The day I died

It was close to midnight on Oct 8th, 1999. I’d seen my date off and settled in to check my email before calling it a day when the worst pain I’d experienced dropped me to the floor. If I’d had razor blades for dinner that night it felt like they were passing through my system. I barely made it across my bedroom floor to pound on the wall to get my roomates attention. When they paramedics came they had to put me on the gurney sideways because I couldn’t straighten out. Each bump on the road brought waves of pain as the 5 minute drive to the hospital seemed to go on forever. I remember being told to do drink some milkshake type stuff and promptly projectile vomiting it on the nurse who gave it to me.

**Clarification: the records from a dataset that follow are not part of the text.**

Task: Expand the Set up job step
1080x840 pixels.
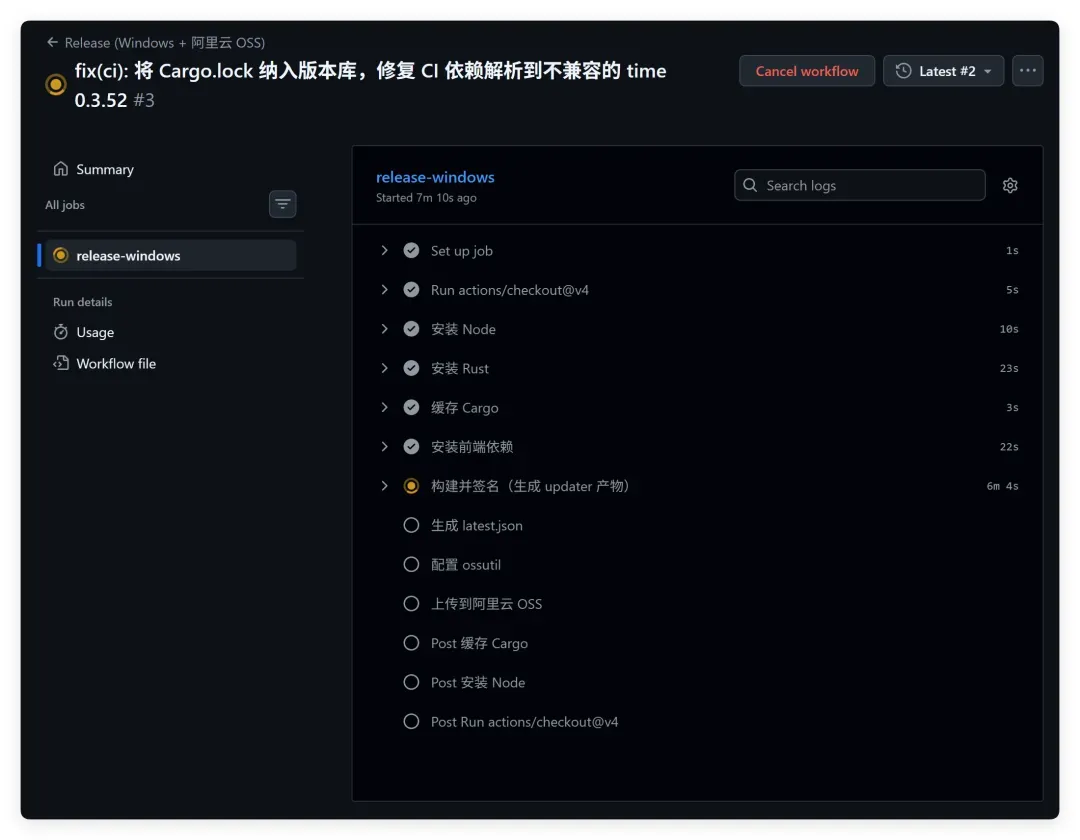Action: [384, 251]
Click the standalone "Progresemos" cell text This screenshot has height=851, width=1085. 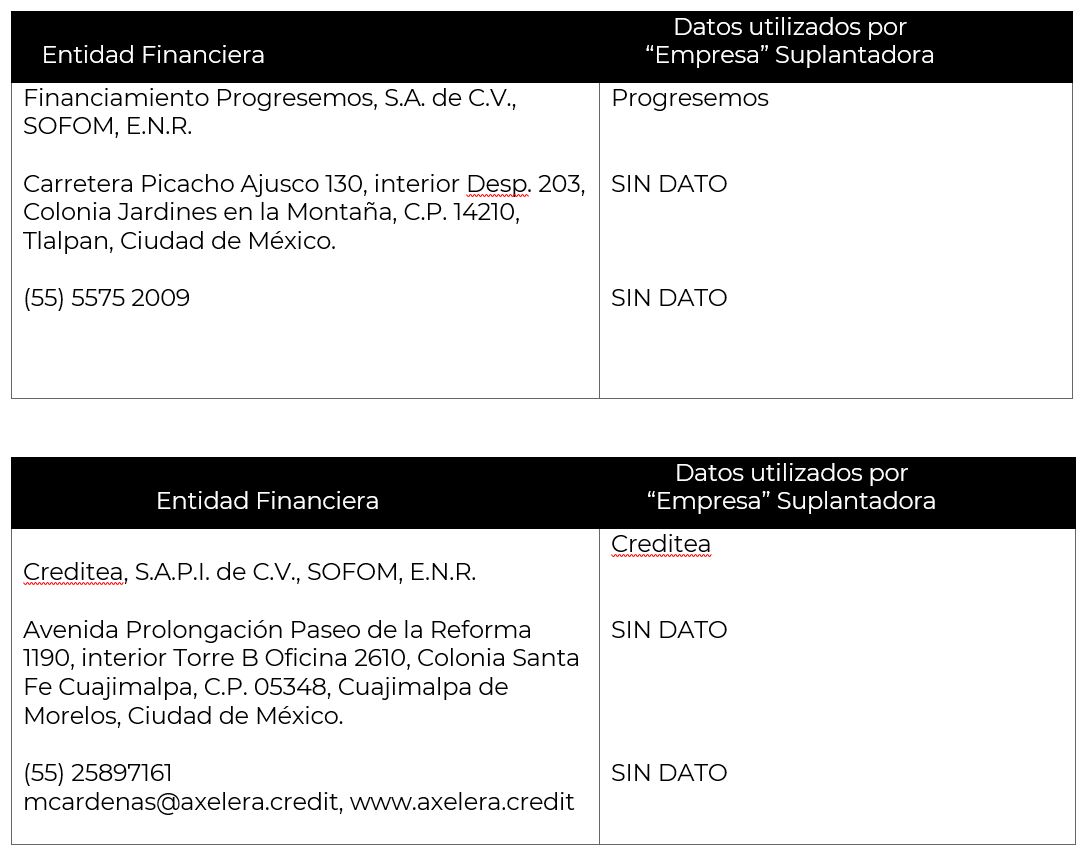pyautogui.click(x=689, y=98)
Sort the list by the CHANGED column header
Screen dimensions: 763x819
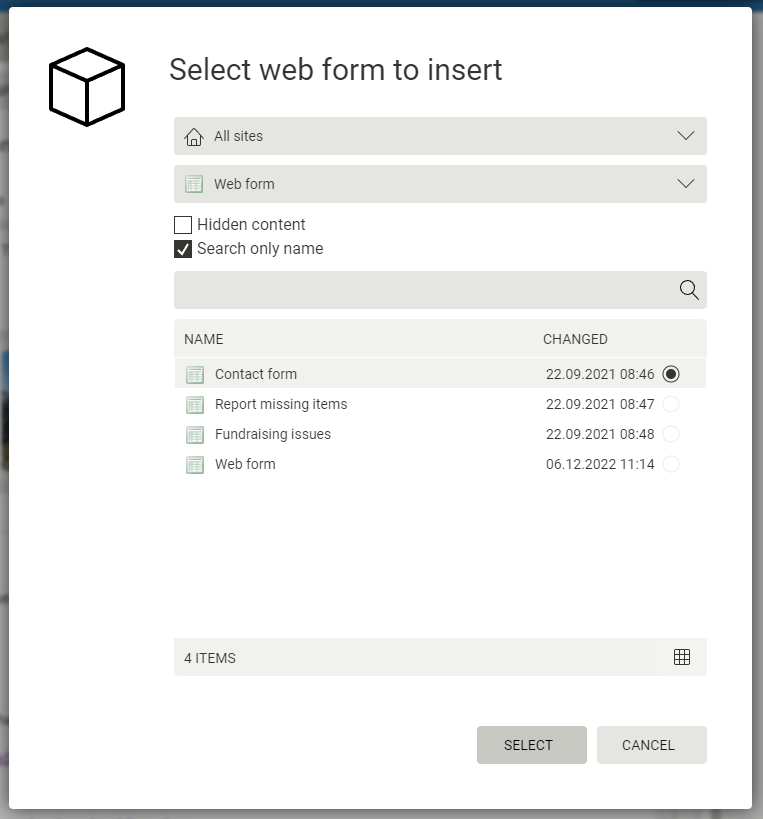pos(575,339)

I came to 3 days later with IV’s in my arms, tubes down my nose, my throat and a catheter. I remained that way for 11 days before I was removed from it all and taken out of ICU. My large intestine had a perforation and they removed a bit over 2 feet, during an operation that only 20% live through. The surgeon told my motheer to call a priest for last rites, and she told him, “He can’t die. He may be a pain in the ass, but he’s my pain in the ass!” It didn’t help her any that it was the same hospital my Dad had died at 10 years earlier.

It took me 6 months to fully recover. I have a scar that goes from above my navel to an inch above my penis. Solid BM’s are only a memory and red meat is on my not allowed to eat list (though I do cheat on that ocassionally). On the operating table I died, but I don’t remember that. I also died a half hour after the operation when my lungs collapsed and couldn’t breathe without the aid of a respirator. I don’t remember that either.

What I do remember is feeling lucky to be alive when Dr. Arnold told me all this.

Every birthday I have now is a gift. So if I get a bit post happy around this time of the month every August, it’s in celebration of a life that almost wasn’t. A celebration of friends who almost weren’t. A driving force to live a life still open to an unkown realm of exciting possibilities.

0 thoughts on “The day I died

  1. I wish you were dead that day so I don’t have to put up with you insulting every reader I have. I just hate faggots and seems like you hate readers of people who don’t write for your audience.

  2. Here is a nice birthday present for you.
    Dagstine’s real name is Lorenzo D’Agostino.

    SHould have his exact address and phone soon–even if it is unlisted.


  3. Nick is his one and only reader.

    Naturally, he misses all of the spelling and grammar errors, plot inconsistancies, awkward dialogue, or any of his trademarks that the rest of the world sees.

  4. Thanks Jodi. As for Nikita, well, anything he plans on sending to pro markets will be getting an earful. Or eyeful as the case may be.

  5. Nick, I look up the word failure in the dictionary and I see your picture.

    You are the only person who is hell bent on ruining your sales in the professional writing market. Reason being:

    1) You can’t write.
    2) You react violently when people criticize your work.

    Remember Clarkesworld? You can’t spell, you can’t use English properly. That’s why you’ll never get anywhere in the pro market.

  6. I’m so sorry you went through such a trying experience, only to have a moron bum-rush your blog over it and belittle what had to be a life altering experience. All the best.

  7. You can always call the cavalry over. We will be happy to brandish our +30 Vorpal bows in his face so that he can suffer the slings and arrows of outrageous commentary.

  8. Oooh +30 vorpal bow! My hunter in WoW could use one of those.

    The calvary is always welcome, though most times it’s like shooting fish in a barrel.